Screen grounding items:
[Start]
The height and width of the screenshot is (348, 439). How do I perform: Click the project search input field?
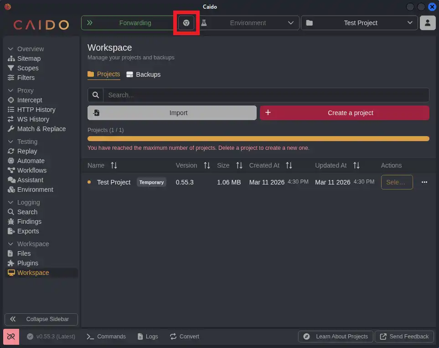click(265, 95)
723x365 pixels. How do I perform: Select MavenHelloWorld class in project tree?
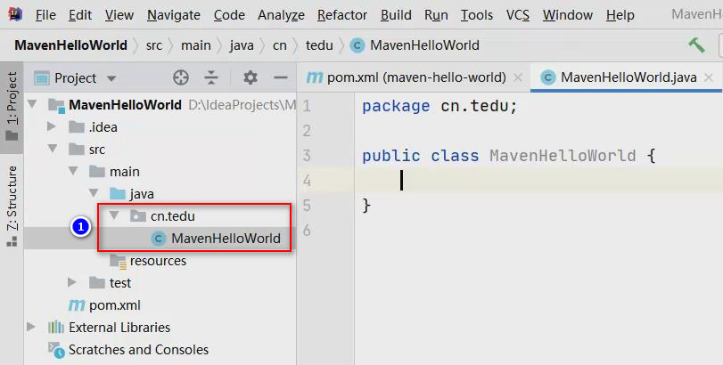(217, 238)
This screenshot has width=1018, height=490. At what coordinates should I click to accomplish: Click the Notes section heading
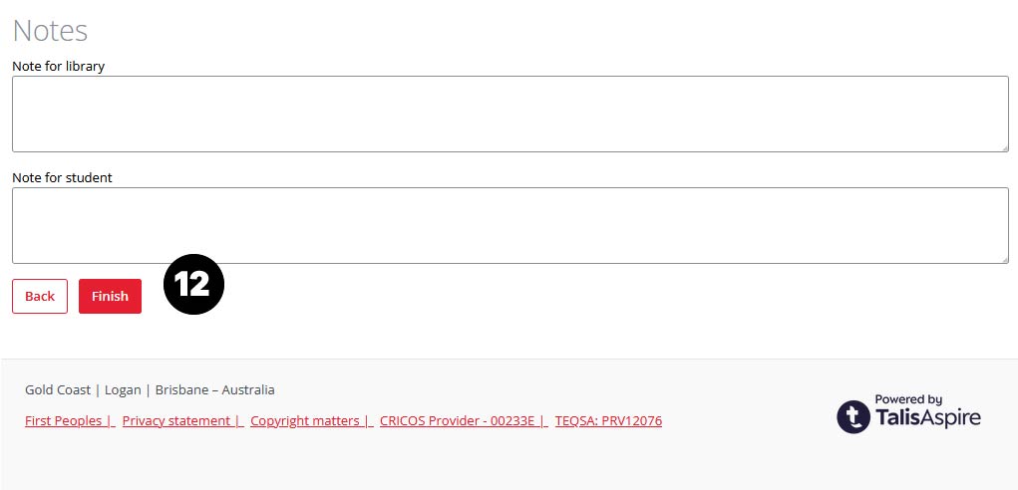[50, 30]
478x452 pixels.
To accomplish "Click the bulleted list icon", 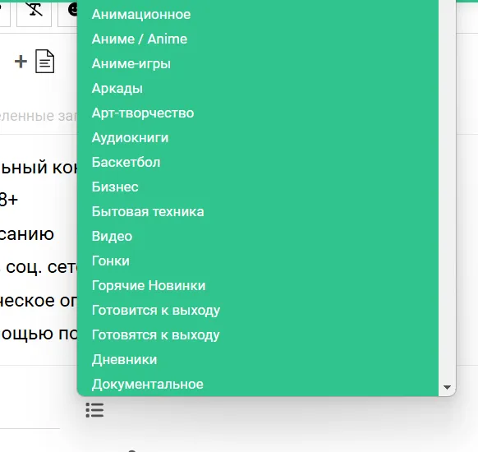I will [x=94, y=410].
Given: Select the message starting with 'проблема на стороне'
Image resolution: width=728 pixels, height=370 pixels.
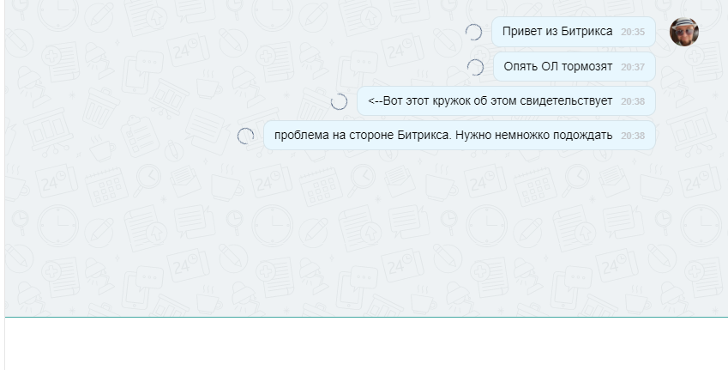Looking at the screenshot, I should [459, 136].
[End]
**What needs to be done:**
Update the items, starting with the line containing "Given: Select the" and going on through the end of the items, by replacing "message" with "comment" and keeping everything else unchanged. Leave the pictures out of your answer.

**Task output:**
Given: Select the comment starting with 'проблема на стороне'
Image resolution: width=728 pixels, height=370 pixels.
Looking at the screenshot, I should [459, 136].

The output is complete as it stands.